The latest: Three more cases of Ebola were confirmed this week in Goma, bringing the total to 4 in the city.
There are several experimental vaccines for Ebola, but only one — made by Merck — is currently approved for use in DRC.
- Preliminary results indicate it has a high effectiveness but there are limited supplies for now. (Merck tells Axios it has donated more than 210,000 doses to WHO since last year, and forecasts providing another roughly 900,000 over the next 6 to 18 months).
- WHO and other groups have been recommending DRC test other vaccines, including one made by Johnson and Johnson’s.
- But, while Merck’s one-dose vaccine takes about 10 days to provide immunity to most people, Johnson and Johnson’s two-dose vaccine isn’t completely effective for about 56 days and presents logistical problems.
- The DRC agreed to halve each dose of Merck’s vaccine (to 0.5mL), which doubled the supply while still being effective.
Anthony Fauci, director of the National Institute of Allergy and Infectious Diseases, tells Axios that by halving the doses “we’re not going to run out of vaccine for a while.”
“The biggest challenge is insecurity,” says Ben Dahl, who returned recently from the DRC where he served as response lead for the Centers for Disease Control and Prevention.

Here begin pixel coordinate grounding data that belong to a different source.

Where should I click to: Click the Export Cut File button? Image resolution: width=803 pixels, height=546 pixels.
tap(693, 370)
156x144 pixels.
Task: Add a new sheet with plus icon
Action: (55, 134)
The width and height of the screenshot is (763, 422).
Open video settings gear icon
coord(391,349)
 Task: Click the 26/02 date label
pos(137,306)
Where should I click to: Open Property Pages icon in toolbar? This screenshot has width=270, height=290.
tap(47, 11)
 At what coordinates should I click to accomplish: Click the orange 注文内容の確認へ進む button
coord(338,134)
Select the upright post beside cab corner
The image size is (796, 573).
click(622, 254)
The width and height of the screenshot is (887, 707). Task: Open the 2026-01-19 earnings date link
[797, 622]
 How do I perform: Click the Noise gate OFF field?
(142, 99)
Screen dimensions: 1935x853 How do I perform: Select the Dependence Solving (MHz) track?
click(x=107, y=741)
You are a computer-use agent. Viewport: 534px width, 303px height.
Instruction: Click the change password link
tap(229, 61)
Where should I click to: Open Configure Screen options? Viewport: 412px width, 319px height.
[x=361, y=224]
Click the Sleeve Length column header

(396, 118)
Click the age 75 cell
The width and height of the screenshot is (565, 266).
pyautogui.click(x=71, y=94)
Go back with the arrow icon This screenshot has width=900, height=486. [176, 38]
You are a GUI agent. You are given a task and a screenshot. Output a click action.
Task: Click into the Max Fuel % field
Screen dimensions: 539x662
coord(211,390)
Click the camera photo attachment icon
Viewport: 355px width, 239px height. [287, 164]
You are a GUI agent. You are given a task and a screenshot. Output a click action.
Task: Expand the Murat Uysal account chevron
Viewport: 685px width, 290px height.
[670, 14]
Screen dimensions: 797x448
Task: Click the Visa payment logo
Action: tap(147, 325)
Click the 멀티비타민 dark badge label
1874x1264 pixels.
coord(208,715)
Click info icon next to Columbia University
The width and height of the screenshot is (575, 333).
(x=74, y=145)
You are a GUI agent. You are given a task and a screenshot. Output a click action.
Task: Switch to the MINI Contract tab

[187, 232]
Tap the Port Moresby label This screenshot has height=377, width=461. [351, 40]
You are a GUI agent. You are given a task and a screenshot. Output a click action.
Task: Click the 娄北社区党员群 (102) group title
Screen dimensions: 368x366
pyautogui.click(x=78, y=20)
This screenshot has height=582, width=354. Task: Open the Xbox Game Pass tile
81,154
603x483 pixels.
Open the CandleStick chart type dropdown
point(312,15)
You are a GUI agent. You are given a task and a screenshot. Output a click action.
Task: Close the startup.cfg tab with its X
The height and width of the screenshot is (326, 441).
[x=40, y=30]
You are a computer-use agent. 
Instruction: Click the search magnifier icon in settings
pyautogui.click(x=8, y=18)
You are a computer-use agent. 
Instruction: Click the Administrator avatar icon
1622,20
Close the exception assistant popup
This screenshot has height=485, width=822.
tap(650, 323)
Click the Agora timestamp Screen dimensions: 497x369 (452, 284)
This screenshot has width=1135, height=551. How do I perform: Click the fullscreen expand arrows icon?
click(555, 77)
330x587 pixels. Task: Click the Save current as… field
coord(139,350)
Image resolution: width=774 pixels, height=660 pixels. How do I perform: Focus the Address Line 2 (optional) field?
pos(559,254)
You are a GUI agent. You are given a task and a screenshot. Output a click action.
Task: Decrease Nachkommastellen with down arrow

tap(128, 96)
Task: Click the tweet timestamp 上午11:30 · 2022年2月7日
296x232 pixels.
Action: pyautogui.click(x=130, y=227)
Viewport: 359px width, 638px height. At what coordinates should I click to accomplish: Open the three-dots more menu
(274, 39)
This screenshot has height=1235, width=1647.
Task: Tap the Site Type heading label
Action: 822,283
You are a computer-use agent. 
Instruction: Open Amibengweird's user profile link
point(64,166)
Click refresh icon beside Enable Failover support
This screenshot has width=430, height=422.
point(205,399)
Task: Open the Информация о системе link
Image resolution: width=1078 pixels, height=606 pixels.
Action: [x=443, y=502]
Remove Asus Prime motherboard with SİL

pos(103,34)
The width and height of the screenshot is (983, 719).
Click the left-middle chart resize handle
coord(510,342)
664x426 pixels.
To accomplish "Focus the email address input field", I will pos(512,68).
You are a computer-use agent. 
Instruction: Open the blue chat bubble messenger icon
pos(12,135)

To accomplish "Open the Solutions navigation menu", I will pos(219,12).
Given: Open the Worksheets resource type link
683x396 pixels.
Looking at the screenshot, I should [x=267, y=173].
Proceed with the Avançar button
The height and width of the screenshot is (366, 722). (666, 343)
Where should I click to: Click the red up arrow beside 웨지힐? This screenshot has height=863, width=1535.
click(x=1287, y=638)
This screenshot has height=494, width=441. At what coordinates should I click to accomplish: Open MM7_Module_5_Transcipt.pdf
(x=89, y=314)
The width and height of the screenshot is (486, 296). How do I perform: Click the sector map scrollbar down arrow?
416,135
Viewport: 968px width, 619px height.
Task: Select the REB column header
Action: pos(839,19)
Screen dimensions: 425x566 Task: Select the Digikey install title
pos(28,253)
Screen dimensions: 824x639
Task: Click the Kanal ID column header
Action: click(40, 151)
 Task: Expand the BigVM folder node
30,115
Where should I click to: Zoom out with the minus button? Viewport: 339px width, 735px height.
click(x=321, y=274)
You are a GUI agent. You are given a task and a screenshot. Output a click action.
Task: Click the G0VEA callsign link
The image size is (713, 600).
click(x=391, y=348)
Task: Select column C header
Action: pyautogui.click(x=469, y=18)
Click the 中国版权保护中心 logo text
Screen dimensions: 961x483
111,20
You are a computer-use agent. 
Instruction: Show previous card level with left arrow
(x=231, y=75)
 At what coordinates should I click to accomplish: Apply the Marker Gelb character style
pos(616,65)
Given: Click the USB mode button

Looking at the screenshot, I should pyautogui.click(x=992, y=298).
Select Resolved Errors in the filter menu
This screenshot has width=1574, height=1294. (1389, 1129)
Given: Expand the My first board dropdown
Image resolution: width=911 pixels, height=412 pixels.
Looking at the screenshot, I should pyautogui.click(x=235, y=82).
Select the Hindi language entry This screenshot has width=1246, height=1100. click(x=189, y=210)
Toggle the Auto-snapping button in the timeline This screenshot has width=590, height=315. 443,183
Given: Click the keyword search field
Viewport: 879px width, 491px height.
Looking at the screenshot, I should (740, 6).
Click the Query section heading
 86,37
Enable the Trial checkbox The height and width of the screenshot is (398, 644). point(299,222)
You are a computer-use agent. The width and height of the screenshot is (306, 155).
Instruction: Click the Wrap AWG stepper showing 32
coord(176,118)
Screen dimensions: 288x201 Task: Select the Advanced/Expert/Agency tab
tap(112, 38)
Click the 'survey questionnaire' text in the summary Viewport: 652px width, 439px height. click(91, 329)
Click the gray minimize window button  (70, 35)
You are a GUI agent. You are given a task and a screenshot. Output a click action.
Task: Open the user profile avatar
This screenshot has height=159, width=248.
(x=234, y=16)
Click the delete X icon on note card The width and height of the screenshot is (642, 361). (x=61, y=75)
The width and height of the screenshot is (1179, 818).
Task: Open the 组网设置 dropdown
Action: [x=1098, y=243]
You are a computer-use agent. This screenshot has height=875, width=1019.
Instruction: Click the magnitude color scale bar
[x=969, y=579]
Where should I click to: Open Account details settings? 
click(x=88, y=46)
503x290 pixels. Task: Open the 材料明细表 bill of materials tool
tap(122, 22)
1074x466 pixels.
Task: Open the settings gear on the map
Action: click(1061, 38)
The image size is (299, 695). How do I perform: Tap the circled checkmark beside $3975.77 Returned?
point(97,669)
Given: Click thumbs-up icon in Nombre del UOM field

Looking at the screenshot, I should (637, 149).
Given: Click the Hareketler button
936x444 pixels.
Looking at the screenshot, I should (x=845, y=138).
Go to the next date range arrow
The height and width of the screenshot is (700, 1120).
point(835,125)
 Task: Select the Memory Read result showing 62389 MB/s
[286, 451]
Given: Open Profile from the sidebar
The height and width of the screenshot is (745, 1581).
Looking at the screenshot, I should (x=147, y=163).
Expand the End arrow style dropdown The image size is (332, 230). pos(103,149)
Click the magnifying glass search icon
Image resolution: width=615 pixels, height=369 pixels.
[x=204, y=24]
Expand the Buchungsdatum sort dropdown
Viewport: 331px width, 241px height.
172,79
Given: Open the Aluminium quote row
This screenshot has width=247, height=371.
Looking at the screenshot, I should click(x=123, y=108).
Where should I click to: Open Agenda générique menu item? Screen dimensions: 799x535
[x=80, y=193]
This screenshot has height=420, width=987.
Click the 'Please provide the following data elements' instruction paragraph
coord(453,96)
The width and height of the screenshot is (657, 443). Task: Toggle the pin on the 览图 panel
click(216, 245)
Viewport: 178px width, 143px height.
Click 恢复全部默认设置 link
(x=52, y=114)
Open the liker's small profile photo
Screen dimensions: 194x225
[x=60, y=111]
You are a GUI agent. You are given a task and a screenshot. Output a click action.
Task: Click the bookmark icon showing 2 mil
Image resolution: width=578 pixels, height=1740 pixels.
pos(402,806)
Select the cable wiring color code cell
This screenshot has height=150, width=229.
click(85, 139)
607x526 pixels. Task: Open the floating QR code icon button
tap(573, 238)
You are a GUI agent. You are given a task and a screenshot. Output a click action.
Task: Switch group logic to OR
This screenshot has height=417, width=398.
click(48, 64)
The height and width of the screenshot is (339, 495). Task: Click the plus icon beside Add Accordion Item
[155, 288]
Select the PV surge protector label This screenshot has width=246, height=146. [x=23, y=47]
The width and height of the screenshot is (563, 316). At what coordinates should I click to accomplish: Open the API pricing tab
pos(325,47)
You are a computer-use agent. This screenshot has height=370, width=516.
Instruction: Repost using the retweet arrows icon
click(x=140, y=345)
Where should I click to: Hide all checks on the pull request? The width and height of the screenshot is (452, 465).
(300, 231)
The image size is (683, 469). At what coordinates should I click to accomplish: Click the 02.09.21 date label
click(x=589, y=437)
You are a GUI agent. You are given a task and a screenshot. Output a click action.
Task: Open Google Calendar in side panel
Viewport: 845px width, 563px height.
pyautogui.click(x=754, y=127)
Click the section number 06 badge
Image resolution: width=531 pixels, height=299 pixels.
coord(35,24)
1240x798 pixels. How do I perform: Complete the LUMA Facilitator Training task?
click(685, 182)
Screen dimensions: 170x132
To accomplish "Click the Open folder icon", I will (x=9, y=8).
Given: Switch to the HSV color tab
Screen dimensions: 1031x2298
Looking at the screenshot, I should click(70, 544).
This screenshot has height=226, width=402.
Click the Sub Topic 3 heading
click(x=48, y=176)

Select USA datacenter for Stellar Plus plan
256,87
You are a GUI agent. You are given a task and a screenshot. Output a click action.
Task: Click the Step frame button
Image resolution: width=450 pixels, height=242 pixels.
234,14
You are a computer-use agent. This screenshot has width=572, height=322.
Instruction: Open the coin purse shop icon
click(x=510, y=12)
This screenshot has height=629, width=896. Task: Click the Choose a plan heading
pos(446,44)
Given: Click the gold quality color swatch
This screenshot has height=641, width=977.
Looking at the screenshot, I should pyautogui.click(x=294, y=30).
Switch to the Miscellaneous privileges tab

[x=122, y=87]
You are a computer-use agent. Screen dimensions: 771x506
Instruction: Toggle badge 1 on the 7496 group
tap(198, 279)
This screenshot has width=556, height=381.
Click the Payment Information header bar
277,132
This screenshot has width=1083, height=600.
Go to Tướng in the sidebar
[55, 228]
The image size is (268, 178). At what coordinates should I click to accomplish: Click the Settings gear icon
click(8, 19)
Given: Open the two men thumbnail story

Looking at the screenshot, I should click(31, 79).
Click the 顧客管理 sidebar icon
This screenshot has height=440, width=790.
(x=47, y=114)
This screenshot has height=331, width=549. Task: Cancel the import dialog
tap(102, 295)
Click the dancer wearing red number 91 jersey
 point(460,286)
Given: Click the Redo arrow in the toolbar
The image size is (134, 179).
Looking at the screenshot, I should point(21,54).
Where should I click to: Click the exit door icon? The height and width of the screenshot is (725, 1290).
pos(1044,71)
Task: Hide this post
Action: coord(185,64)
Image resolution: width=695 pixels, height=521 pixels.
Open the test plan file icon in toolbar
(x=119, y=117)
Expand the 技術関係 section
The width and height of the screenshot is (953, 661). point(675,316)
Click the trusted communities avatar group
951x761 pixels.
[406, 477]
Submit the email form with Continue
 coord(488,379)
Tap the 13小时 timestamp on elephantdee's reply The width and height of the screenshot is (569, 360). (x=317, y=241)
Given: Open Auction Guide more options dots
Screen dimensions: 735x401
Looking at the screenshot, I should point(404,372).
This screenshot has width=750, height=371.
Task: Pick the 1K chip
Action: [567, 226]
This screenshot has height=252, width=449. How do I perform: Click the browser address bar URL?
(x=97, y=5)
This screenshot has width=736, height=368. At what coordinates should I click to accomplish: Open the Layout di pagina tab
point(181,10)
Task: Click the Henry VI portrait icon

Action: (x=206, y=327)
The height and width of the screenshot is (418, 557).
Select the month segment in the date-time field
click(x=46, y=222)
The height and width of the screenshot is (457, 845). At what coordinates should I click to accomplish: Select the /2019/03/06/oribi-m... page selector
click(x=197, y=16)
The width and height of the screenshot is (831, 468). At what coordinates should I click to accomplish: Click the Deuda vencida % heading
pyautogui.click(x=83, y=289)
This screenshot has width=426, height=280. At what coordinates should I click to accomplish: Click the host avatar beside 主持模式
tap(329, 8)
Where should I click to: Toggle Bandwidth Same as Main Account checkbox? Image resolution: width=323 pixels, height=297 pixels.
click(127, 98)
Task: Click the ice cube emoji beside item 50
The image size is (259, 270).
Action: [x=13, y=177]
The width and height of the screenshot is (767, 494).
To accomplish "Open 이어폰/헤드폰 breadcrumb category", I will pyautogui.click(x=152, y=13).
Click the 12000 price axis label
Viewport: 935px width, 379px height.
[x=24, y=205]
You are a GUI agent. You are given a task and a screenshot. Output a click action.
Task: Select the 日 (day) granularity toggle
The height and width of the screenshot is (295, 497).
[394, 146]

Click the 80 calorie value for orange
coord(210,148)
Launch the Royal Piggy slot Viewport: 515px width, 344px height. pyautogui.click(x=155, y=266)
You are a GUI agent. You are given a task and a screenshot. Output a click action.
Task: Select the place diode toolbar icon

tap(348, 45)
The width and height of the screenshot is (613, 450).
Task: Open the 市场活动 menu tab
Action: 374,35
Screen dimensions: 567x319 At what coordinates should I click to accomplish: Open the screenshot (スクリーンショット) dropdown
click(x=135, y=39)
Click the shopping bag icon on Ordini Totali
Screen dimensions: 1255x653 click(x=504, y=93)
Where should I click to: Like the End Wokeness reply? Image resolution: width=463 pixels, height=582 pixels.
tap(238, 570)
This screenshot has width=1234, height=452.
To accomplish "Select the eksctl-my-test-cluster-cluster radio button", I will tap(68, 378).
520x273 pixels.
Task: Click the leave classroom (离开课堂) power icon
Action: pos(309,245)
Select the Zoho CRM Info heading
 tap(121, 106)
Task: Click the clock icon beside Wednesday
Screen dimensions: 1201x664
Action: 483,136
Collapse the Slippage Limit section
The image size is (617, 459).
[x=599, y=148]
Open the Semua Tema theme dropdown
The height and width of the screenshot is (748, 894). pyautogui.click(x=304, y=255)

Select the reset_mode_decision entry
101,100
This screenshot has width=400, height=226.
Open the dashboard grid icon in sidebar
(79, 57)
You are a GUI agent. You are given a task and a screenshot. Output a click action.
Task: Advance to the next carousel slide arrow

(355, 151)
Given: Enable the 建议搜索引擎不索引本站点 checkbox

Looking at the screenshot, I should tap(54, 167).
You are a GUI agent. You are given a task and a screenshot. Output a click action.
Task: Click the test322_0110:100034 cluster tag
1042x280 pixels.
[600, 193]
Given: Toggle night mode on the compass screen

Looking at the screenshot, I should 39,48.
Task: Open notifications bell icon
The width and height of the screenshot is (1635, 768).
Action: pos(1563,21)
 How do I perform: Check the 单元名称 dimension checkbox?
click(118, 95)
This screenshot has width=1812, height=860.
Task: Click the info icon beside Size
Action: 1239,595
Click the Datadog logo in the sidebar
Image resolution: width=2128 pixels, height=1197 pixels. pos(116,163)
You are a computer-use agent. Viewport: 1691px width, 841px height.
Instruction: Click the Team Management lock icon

- It stems in part from skepticism in the community about the existence of the outbreak, suspicion of sudden international interest in the much-neglected region and rampant misinformation about Ebola treatment centers.
- This hinders efforts to contain the deadly virus by quarantining suspected cases and tracing, vaccinating and monitoring anyone who had contact with a person infected with the virus.
Another issue is the lack of financial tracking of funding for an outbreak “rumored to cost $1 million a day,” says Jennifer Nuzzo, a senior scholar at Johns Hopkins’ Center for Health Security.
- Uncertainty over how the new leadership at the ministry and the Ebola effort also complicate the scenario, although she says people are “optimistic so far.”
- But, the strife over adding a second vaccine is “creating a worrisome scenario,” she adds.”There’s a [vaccine] battle being set up here …. It will only fuel skepticism and exacerbate vaccine hesitancy.”